▸ **PROVIDED PASSAGE**
---------------

Manchester City
Manchester City land Elliot Anderson for £130 Million: He becomes Britain’s most expensive transfer
Last Updated on 26 June 2026
While Elliot Anderson prepares for England’s final World Cup group game against Panama in New Jersey, his club future has already been decided several thousand miles away.
Manchester City have agreed a British record fee of £130 million with Nottingham Forest to sign the 23-year-old midfielder: the most expensive transfer between British clubs in history, surpassing Liverpool’s £125m deal for Alexander Isak last summer.
Incoming manager Enzo Maresca has his cornerstone. The Premier League transfer window has its first seismic moment.
Manchester City finally land Elliot Anderson in blockbuster move
Elliot Anderson has been given permission to undergo a medical ahead of England’s next World Cup fixture. Thomas Tuchel confirmed he had no objection to players completing club business. The deal ends a lengthy pursuit that saw City submit multiple bids.

---------------

▸ **STORED DATA**

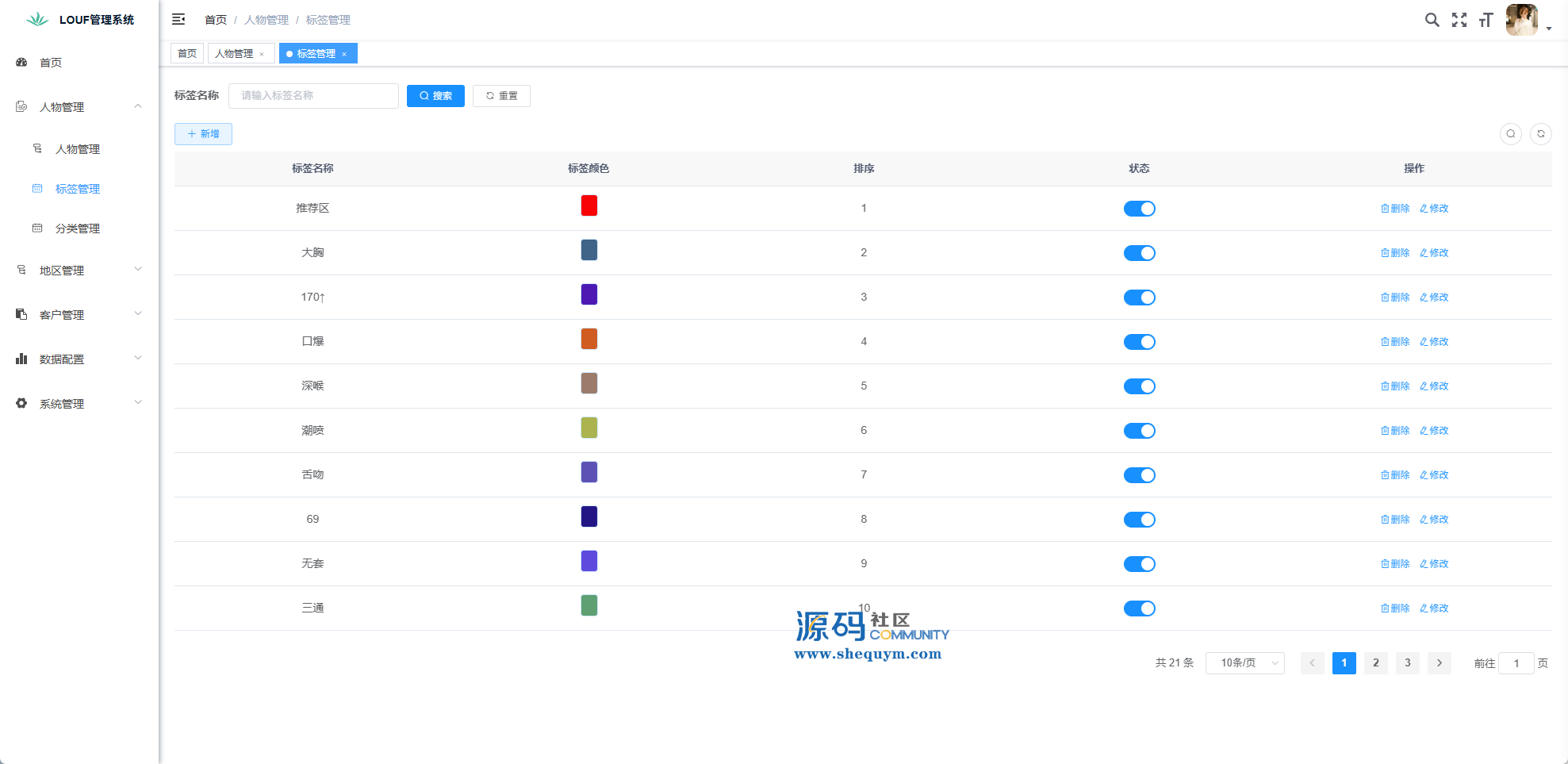The height and width of the screenshot is (764, 1568).
Task: Disable the status switch for 推荐区
Action: coord(1139,209)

---------------

▸ **ACTIVITIES**
A) In the article on Elliot Anderson's move to Manchester City, which deal did the £130 million fee surpass?
B) Please continue the article on Elliot Anderson's move to Manchester City, starting after its last sentence.

▸ **ANSWERS TO THE PROBLEMS**
A) Liverpool's £125m deal for Alexander Isak last summer.

B)
Forest owner Evangelos Marinakis reportedly rejecting an opening package of £106m, then £121m, before finally accepting the English record offer. Forest have pushed throughout for a substantial upfront payment rather than an add-ons-heavy structure, and they got it.
Anderson has been City’s leading transfer target since early 2026, identified as the centrepiece of Maresca’s midfield rebuild at the Etihad. The 23-year-old offers the dynamic, box-to-box profile that maps directly onto the gap left by the departure of club captain Bernardo Silva.
His preference to join City over Manchester United, who were interested, never wavered. Two seasons at City Ground following his move from Newcastle transformed Anderson from a youngster into the most coveted English midfielder in a generation.
The knock-on effect that will define this Premier League transfer window
The consequences extend far beyond the Etihad. A deal of this magnitude changes the shape of every other midfield transfer this summer and clubs across the Premier League will feel it. Forest have already placed an “outrageous” price on Morgan Gibbs-White.
Tottenham’s pursuit of Matheus Fernandes, now reportedly approaching £85m, looks cheaper by comparison. Arsenal’s £34.5m acquisition of Piero Hincapie from Bayer Leverkusen feels like a bargain in this climate.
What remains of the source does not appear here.